Cache expression results

This tutorial demonstrates Xorq’s caching with runnable code examples. You’ll execute the same query twice and observe the performance difference between cached and uncached execution.

You’ll learn how to add .cache() to expressions and understand when Xorq reuses cached results.

Why caching matters

Running the same query twice shouldn’t mean doing the work twice. Xorq caches expression results so repeated queries return instantly from the cache instead of recomputing.

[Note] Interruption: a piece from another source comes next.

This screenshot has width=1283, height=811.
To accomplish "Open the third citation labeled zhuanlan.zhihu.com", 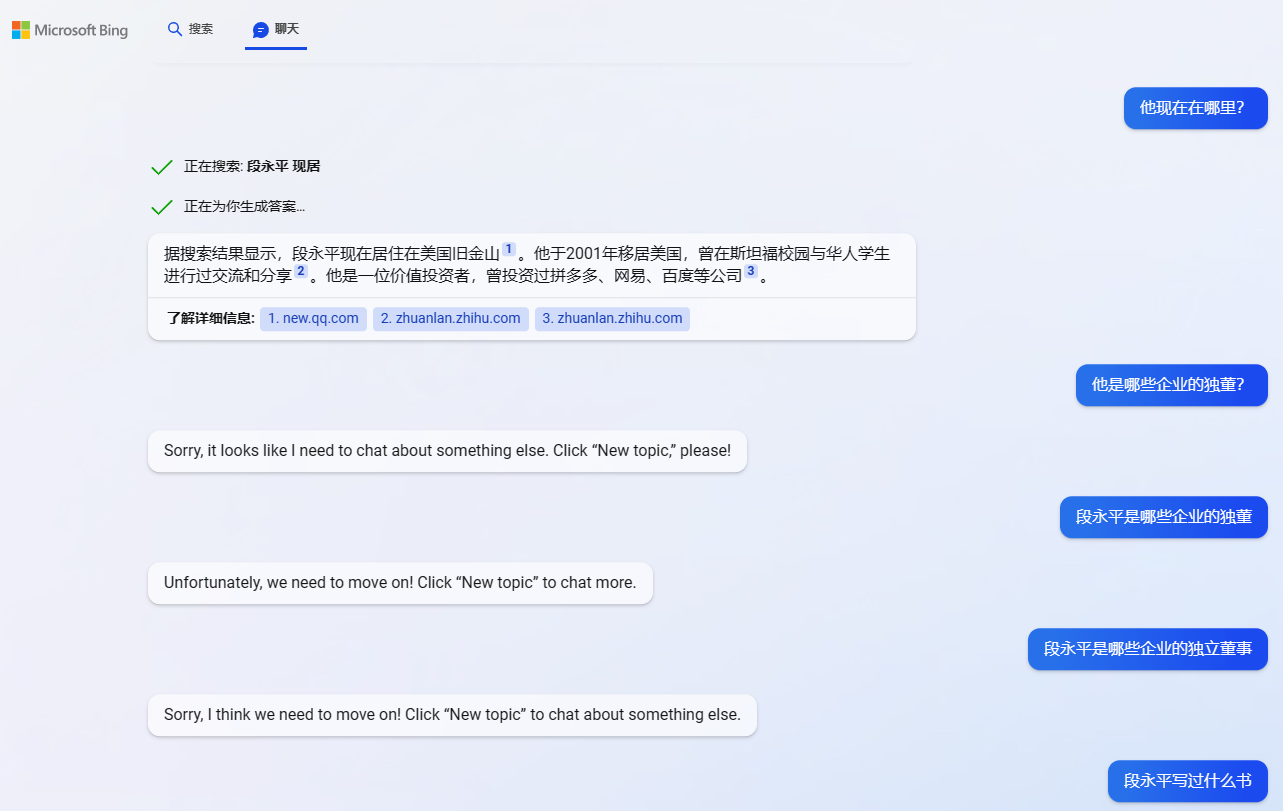I will pos(612,318).
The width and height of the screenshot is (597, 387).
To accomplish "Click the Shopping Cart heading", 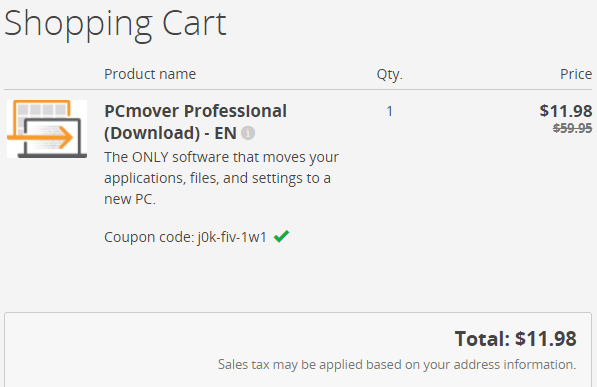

Caching provides the biggest benefit for expensive operations:

Loading large datasets from remote databases
Training machine learning models
Calling external APIs
Running complex aggregations

Tip

Xorq uses content-addressed hashing to determine if an expression matches cached results. Xorq generates a hash from your expression structure. Identical expressions produce identical hashes, triggering a cache hit.

How to follow along

Each code example includes complete setup, so you can run any section independently. For best learning, run them in sequence.

Run the code using:

Python interactive shell: Open a terminal, run python, copy and paste each code block
Jupyter notebook: Run each code block in a separate cell
Python script: Copy code blocks into a .py file and run with python script.py

Set up caching

You’ll start by connecting to a backend and setting up a cache storage location.

import xorq.api as xo
from xorq.caching import SourceCache


con = xo.connect()


storage = SourceCache.from_kwargs(source=con)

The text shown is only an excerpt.